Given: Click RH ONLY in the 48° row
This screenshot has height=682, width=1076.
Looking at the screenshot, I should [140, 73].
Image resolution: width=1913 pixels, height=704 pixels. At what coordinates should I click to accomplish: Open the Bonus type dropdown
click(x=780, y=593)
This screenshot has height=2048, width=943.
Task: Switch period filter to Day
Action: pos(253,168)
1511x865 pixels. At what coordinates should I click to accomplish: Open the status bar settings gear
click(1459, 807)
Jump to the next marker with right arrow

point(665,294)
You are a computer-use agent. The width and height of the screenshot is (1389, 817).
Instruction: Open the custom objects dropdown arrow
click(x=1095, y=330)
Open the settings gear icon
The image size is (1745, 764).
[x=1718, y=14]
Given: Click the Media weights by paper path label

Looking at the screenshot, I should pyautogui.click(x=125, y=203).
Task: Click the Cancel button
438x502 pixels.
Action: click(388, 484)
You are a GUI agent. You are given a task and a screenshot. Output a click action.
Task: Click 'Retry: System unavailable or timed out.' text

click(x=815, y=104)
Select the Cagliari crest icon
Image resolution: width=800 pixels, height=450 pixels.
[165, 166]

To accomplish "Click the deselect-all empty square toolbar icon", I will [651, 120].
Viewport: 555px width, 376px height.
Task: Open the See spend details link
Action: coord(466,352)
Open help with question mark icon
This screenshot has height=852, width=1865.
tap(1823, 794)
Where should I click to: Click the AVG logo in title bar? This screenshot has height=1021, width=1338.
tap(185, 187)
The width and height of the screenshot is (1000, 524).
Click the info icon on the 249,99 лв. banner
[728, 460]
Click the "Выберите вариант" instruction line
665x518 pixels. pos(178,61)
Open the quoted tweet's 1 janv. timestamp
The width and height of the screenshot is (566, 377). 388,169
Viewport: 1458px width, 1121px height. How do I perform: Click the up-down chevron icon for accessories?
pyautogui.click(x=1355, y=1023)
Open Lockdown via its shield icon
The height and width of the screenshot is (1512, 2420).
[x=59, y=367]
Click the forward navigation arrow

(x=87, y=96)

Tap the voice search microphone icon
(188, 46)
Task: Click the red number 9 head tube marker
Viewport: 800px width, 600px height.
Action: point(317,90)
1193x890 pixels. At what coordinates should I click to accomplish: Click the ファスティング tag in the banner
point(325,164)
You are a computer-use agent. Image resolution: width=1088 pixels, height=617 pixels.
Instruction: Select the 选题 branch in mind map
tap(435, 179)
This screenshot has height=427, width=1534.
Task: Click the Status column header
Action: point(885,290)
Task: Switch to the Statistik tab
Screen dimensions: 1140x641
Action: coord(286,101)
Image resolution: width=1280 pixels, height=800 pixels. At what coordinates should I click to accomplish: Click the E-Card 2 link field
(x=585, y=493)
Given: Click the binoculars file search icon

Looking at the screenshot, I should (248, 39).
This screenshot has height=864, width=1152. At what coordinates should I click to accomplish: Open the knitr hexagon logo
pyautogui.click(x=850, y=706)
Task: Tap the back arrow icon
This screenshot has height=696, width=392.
════════
> **Requirement**:
Among the records above, a stretch begins at the line containing "Instruction: Open the" and ends at the line containing "You are a GUI". Restate that stretch word for word, and nothing else.

> **Task result**:
Instruction: Open the custom objects dropdown arrow
click(x=1095, y=330)
Open the settings gear icon
The image size is (1745, 764).
[x=1718, y=14]
Given: Click the Media weights by paper path label

Looking at the screenshot, I should pyautogui.click(x=125, y=203).
Task: Click the Cancel button
438x502 pixels.
Action: click(388, 484)
You are a GUI agent. You are given a task and a screenshot. Output a click action.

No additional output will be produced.